◆ **Exercise brief**
Nothing less than an exact copy of all the records is required.
== Segment start ==
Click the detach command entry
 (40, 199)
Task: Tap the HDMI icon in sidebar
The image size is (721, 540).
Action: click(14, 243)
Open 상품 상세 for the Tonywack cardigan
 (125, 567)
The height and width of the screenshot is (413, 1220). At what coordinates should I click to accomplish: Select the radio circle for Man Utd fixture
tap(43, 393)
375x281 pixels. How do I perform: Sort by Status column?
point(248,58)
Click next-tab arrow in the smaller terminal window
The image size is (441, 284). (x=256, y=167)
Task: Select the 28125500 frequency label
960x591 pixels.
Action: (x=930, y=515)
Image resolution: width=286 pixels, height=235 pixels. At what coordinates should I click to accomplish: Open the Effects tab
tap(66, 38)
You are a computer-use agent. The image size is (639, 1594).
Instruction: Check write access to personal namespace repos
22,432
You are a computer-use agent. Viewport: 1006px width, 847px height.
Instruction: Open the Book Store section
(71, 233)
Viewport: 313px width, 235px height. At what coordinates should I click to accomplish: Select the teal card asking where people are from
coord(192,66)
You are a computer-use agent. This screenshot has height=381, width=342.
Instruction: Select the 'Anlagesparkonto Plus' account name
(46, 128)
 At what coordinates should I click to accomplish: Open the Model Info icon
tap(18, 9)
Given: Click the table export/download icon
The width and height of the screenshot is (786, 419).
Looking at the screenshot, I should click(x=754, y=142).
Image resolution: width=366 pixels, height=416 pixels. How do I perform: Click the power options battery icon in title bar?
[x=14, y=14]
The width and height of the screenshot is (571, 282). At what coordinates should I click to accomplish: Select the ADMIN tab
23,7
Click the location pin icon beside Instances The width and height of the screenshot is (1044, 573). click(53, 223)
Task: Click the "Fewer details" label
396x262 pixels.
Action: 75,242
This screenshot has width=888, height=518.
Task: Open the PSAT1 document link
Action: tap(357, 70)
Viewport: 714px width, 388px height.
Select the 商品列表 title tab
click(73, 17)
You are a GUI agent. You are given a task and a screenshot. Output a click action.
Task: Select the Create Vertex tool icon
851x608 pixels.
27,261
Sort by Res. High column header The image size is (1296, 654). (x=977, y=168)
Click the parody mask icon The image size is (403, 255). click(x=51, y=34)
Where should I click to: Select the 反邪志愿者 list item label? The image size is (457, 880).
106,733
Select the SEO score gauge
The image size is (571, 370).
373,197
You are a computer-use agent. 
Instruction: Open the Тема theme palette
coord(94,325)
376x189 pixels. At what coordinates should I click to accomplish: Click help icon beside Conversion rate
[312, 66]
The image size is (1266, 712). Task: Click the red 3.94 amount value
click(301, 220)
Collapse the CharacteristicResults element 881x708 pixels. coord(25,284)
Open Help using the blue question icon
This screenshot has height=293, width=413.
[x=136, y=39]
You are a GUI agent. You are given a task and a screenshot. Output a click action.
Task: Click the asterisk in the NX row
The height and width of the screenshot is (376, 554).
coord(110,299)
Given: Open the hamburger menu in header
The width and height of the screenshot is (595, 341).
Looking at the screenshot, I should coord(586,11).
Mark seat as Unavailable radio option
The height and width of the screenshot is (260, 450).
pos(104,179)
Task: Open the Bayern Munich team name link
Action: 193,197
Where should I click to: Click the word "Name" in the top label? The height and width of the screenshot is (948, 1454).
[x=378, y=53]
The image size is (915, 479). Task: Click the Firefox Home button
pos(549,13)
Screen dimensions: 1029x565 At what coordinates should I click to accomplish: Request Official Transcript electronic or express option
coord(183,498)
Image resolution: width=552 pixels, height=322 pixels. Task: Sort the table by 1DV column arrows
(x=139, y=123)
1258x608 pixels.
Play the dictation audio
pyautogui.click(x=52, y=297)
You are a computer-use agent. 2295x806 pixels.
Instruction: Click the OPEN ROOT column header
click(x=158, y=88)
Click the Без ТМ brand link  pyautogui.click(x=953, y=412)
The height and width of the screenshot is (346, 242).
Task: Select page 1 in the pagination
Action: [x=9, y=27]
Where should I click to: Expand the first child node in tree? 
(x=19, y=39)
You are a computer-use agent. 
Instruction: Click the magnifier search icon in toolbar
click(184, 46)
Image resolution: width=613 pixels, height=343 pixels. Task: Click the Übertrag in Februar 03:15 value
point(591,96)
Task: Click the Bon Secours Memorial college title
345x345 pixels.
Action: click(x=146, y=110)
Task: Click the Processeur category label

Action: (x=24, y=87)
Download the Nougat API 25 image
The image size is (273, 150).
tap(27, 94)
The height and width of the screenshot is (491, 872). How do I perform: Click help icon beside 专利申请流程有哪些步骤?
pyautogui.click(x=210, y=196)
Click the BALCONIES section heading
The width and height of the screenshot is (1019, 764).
== Segment end ==
◆ **Result for this task**
Click the detach command entry
 (40, 199)
Task: Tap the HDMI icon in sidebar
The image size is (721, 540).
Action: click(14, 243)
Open 상품 상세 for the Tonywack cardigan
 (125, 567)
The height and width of the screenshot is (413, 1220). At what coordinates should I click to accomplish: Select the radio circle for Man Utd fixture
tap(43, 393)
375x281 pixels. How do I perform: Sort by Status column?
point(248,58)
Click next-tab arrow in the smaller terminal window
The image size is (441, 284). (x=256, y=167)
Task: Select the 28125500 frequency label
960x591 pixels.
Action: (x=930, y=515)
Image resolution: width=286 pixels, height=235 pixels. At what coordinates should I click to accomplish: Open the Effects tab
tap(66, 38)
You are a computer-use agent. The image size is (639, 1594).
Instruction: Check write access to personal namespace repos
22,432
You are a computer-use agent. Viewport: 1006px width, 847px height.
Instruction: Open the Book Store section
(71, 233)
Viewport: 313px width, 235px height. At what coordinates should I click to accomplish: Select the teal card asking where people are from
coord(192,66)
You are a computer-use agent. This screenshot has height=381, width=342.
Instruction: Select the 'Anlagesparkonto Plus' account name
(46, 128)
 At what coordinates should I click to accomplish: Open the Model Info icon
tap(18, 9)
Given: Click the table export/download icon
The width and height of the screenshot is (786, 419).
Looking at the screenshot, I should click(x=754, y=142).
Image resolution: width=366 pixels, height=416 pixels. How do I perform: Click the power options battery icon in title bar?
[x=14, y=14]
The width and height of the screenshot is (571, 282). At what coordinates should I click to accomplish: Select the ADMIN tab
23,7
Click the location pin icon beside Instances The width and height of the screenshot is (1044, 573). click(53, 223)
Task: Click the "Fewer details" label
396x262 pixels.
Action: 75,242
This screenshot has width=888, height=518.
Task: Open the PSAT1 document link
Action: tap(357, 70)
Viewport: 714px width, 388px height.
Select the 商品列表 title tab
click(73, 17)
You are a GUI agent. You are given a task and a screenshot. Output a click action.
Task: Select the Create Vertex tool icon
851x608 pixels.
27,261
Sort by Res. High column header The image size is (1296, 654). (x=977, y=168)
Click the parody mask icon The image size is (403, 255). click(x=51, y=34)
Where should I click to: Select the 反邪志愿者 list item label? The image size is (457, 880).
106,733
Select the SEO score gauge
The image size is (571, 370).
373,197
You are a computer-use agent. 
Instruction: Open the Тема theme palette
coord(94,325)
376x189 pixels. At what coordinates should I click to accomplish: Click help icon beside Conversion rate
[312, 66]
The image size is (1266, 712). Task: Click the red 3.94 amount value
click(301, 220)
Collapse the CharacteristicResults element 881x708 pixels. coord(25,284)
Open Help using the blue question icon
This screenshot has height=293, width=413.
[x=136, y=39]
You are a GUI agent. You are given a task and a screenshot. Output a click action.
Task: Click the asterisk in the NX row
The height and width of the screenshot is (376, 554).
coord(110,299)
Given: Open the hamburger menu in header
The width and height of the screenshot is (595, 341).
Looking at the screenshot, I should coord(586,11).
Mark seat as Unavailable radio option
The height and width of the screenshot is (260, 450).
pos(104,179)
Task: Open the Bayern Munich team name link
Action: 193,197
Where should I click to: Click the word "Name" in the top label? The height and width of the screenshot is (948, 1454).
[x=378, y=53]
The image size is (915, 479). Task: Click the Firefox Home button
pos(549,13)
Screen dimensions: 1029x565 At what coordinates should I click to accomplish: Request Official Transcript electronic or express option
coord(183,498)
Image resolution: width=552 pixels, height=322 pixels. Task: Sort the table by 1DV column arrows
(x=139, y=123)
1258x608 pixels.
Play the dictation audio
pyautogui.click(x=52, y=297)
You are a computer-use agent. 2295x806 pixels.
Instruction: Click the OPEN ROOT column header
click(x=158, y=88)
Click the Без ТМ brand link  pyautogui.click(x=953, y=412)
The height and width of the screenshot is (346, 242).
Task: Select page 1 in the pagination
Action: [x=9, y=27]
Where should I click to: Expand the first child node in tree? 
(x=19, y=39)
You are a computer-use agent. 
Instruction: Click the magnifier search icon in toolbar
click(184, 46)
Image resolution: width=613 pixels, height=343 pixels. Task: Click the Übertrag in Februar 03:15 value
point(591,96)
Task: Click the Bon Secours Memorial college title
345x345 pixels.
Action: click(x=146, y=110)
Task: Click the Processeur category label

Action: (x=24, y=87)
Download the Nougat API 25 image
The image size is (273, 150).
tap(27, 94)
The height and width of the screenshot is (491, 872). How do I perform: Click help icon beside 专利申请流程有哪些步骤?
pyautogui.click(x=210, y=196)
Click the BALCONIES section heading
The width and height of the screenshot is (1019, 764).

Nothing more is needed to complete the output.